Copy the records word for word. Pictures do not go in.

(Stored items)
┏━━

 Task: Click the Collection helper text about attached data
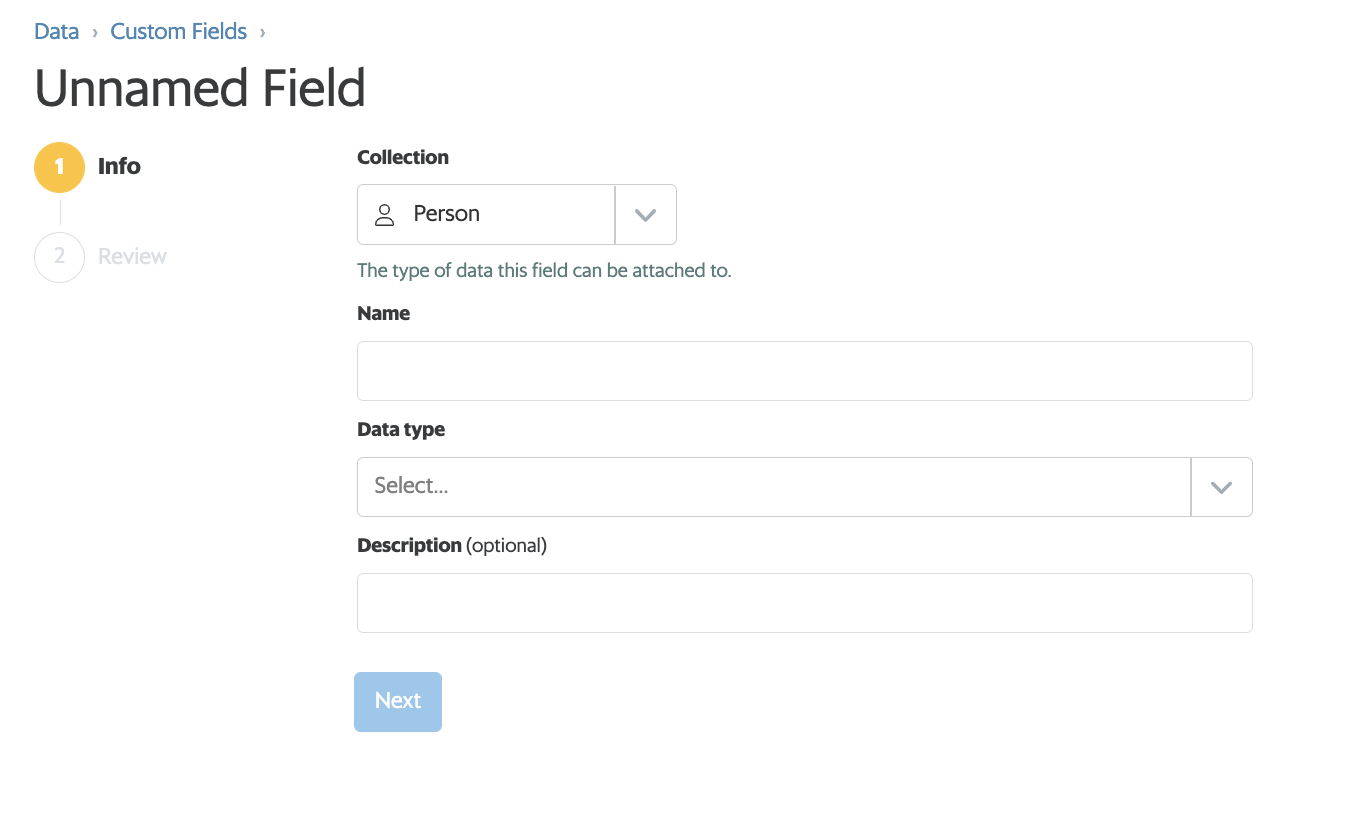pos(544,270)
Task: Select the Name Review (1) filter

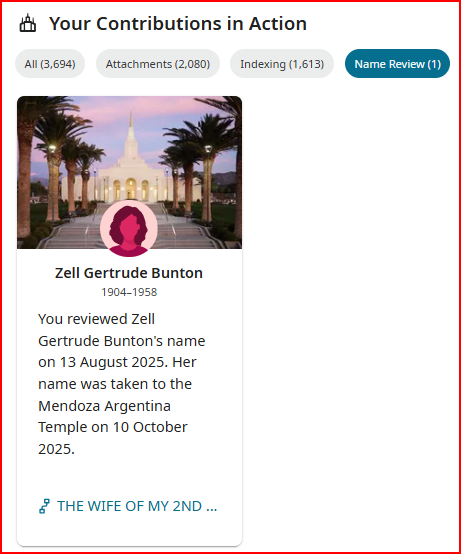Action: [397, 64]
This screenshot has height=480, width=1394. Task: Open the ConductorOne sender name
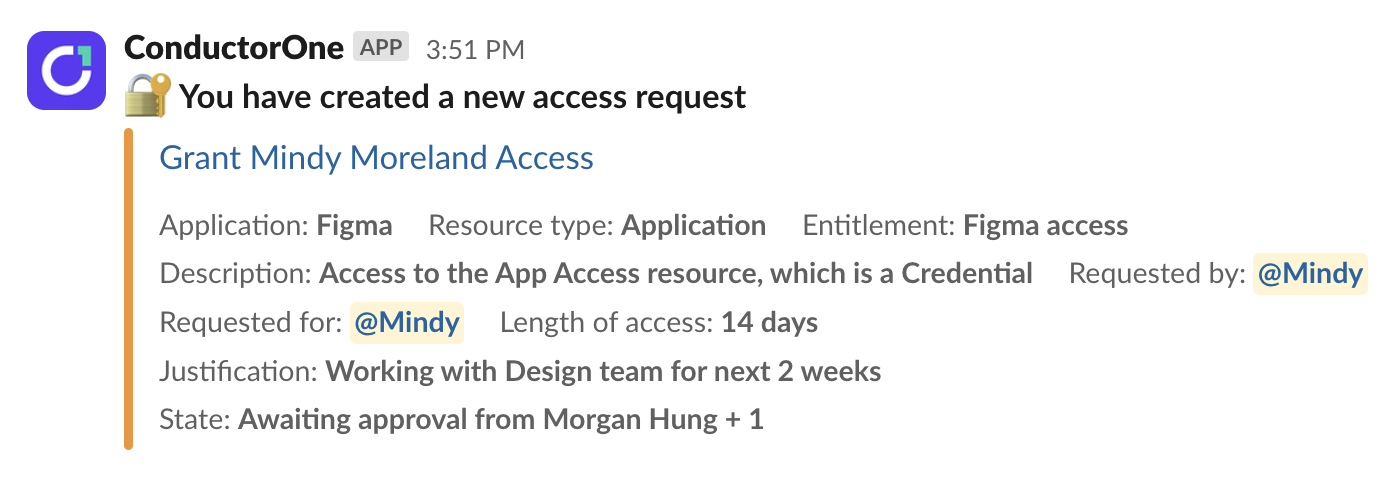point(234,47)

┗━━

Task solution:
 Task: Click the Collection helper text about attached data
pos(544,270)
Task: Select the Name Review (1) filter

Action: [397, 64]
This screenshot has height=480, width=1394. Task: Open the ConductorOne sender name
point(234,47)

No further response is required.